Bender, Emily M. 2009. Linguistically naïve != language independent: why NLP needs linguistic typology. In EACL Workshop on the Interaction Between Linguistics and Computational Linguistics, pages 26-32.

Is formal phonology in trouble?

I recently attended the 50th meeting of the North East Linguistics Society (NELS), which is not much of a society as a prestigious generative linguistics conference. In recognition of the golden jubilee, Paul Kiparsky gave a keynote in which he managed to reconstruct nearly all of the NELS 1 schedule, complete with at least one handout, from a talk by Anthony Kroch and Howard Lasnik. Back then, apparently, handouts were just examples: no prose.

In his talk, Paul showed a graph showing that phonology accounts for an increasingly small number of paper at NELS, and in fact the gap has actually gotten worse over the last few decades. Paul proposed something of an explanation: that the introduction of Optimality Theory (OT) and its rejection of “derivational” explanations has forever introduced a schism between phonology and other subareas, and that syntacticians and semanticists are simply uncomfortable with the non-derivational nature of modern phonological theorizing.

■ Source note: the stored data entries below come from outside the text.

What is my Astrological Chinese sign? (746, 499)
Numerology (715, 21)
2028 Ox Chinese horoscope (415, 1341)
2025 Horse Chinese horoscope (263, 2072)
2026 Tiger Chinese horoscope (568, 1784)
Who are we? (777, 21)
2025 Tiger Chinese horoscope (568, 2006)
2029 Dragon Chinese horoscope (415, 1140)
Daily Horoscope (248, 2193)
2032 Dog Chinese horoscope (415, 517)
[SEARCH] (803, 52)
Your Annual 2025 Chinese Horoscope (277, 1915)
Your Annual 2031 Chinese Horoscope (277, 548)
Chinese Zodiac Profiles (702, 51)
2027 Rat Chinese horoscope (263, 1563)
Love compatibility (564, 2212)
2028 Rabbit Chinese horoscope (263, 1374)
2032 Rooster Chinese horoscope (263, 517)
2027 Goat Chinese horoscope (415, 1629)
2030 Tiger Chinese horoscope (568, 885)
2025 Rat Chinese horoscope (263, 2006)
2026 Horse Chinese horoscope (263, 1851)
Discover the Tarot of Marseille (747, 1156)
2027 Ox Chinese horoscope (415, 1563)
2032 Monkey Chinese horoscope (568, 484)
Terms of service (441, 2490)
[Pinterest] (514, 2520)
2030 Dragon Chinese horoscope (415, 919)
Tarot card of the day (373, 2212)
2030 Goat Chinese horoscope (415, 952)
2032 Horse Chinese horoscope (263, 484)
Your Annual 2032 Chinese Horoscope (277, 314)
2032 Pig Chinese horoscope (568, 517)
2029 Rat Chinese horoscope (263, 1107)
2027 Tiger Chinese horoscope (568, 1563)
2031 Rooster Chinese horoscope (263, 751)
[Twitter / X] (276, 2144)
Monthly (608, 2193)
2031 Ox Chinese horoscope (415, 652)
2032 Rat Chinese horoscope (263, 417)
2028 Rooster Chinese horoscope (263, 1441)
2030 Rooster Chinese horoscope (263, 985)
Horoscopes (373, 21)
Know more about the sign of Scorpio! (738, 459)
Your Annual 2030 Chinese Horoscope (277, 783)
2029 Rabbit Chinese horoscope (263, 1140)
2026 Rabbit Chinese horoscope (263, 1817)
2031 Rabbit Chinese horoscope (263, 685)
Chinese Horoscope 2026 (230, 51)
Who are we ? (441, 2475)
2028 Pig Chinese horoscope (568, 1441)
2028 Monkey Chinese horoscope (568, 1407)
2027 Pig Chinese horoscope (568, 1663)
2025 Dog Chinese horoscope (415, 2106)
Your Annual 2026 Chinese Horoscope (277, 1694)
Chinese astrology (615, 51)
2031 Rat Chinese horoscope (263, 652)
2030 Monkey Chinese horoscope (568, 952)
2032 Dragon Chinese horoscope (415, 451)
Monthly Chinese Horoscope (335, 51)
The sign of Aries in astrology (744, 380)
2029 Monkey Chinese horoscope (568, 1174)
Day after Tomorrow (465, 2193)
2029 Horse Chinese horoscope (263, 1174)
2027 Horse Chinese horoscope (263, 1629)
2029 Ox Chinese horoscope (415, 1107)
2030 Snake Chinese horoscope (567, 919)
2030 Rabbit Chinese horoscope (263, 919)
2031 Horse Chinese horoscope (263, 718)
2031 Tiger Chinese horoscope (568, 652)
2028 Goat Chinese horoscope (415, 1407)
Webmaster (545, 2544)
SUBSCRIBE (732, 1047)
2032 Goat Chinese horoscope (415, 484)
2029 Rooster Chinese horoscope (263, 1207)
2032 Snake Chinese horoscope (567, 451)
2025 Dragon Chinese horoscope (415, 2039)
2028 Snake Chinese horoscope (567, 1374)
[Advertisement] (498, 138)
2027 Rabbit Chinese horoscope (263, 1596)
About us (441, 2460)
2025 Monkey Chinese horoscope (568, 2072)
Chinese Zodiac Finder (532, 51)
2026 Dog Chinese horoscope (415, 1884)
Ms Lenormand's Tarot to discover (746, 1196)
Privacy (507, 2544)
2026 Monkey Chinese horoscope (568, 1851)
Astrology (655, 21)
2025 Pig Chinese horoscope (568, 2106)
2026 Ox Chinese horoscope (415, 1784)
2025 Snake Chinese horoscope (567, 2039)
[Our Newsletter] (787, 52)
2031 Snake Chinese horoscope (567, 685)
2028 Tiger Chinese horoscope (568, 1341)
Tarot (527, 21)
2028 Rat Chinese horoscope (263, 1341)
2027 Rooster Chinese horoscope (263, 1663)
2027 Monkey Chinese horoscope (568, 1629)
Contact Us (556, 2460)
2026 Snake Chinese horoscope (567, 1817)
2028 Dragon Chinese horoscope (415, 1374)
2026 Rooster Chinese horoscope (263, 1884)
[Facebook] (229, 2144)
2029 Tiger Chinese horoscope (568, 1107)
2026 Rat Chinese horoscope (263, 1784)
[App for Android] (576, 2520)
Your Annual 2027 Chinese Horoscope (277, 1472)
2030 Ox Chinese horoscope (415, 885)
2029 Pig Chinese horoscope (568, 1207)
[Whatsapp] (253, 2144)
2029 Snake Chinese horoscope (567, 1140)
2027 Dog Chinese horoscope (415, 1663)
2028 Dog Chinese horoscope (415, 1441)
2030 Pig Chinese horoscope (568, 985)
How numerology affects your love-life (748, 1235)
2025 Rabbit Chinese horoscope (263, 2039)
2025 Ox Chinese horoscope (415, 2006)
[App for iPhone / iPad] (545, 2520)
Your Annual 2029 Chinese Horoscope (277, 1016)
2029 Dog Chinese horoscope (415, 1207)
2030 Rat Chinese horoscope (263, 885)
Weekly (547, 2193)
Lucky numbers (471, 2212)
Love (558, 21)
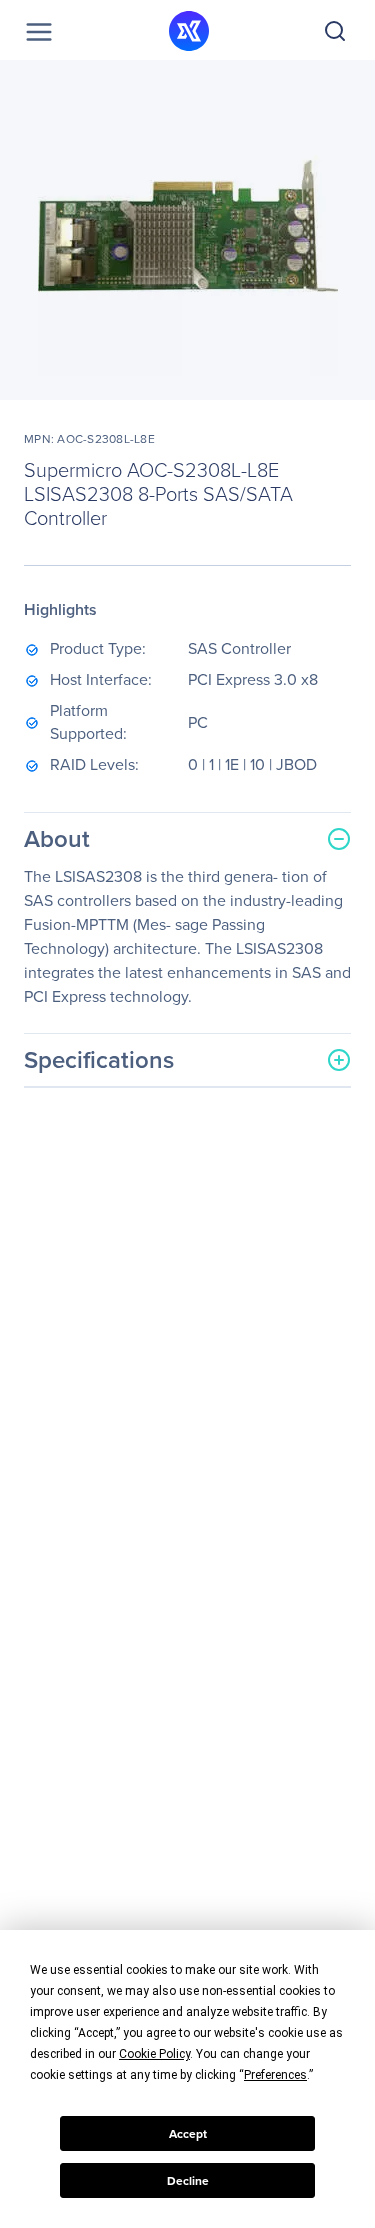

With all due respect, I do not find this explanation probable. As he admits, most OT theorizing (including his own) now actually rejects the earlier rejection of derivational explanations. And on the other hand, modern syntactic theories are a heady brew of derivational (phases, copy theory, etc.) and non-derivational (move α, uninterpretable feature matching, etc.) thinking. And finally it’s not really clear why the aesthetic preferences of syntacticians (if that’s all they are) should produce the data, i.e., fewer phonology papers at NELS.

But I do agree that OT is the elephant in the room, responsible for an enormous amount of fragmentation in phonological theorizing.

I would liken Prince & Smolensky’s “founding document” (1993) to Martin Luther’s Ninety-five Theses. Scholars believe that Luther wished to start a scholarly theological debate rather than a popular revolution, and I suspect the founders of OT were similarly surprised with the enormous impact their proposal had on the field. Luther’s magnificient heresy may have failed to move the Church in the directions he wished, but he is the father of hundreds if not thousands of Protestant sects, each with their own new and vibrant “heresies”. The founders of OT, I think, are similarly unable to put the cat back into the bag (if they wish to at all).

In my opinion, OT’s early rejection of derivationalism has been an enormous empirical failure, and the full-blown functionalistic-externalist thinking—one of the first post-OT heresies (let’s liken it to Calvinism)—is, in my opinion, ontologically incoherent. That said, I would encourage OT believers to try more theory-comparison. The article on “Christian denominations” in Diderot’s & d’Alembert’s Encyclopédie begins with the obviously insincere suggestion that someone ought to study which of the various Protestant sects is most likely to lead to salvation. But I would sincerely love to find out which variant of OT is in fact most optimal.

[Thanks to Charles Reiss for discussion.]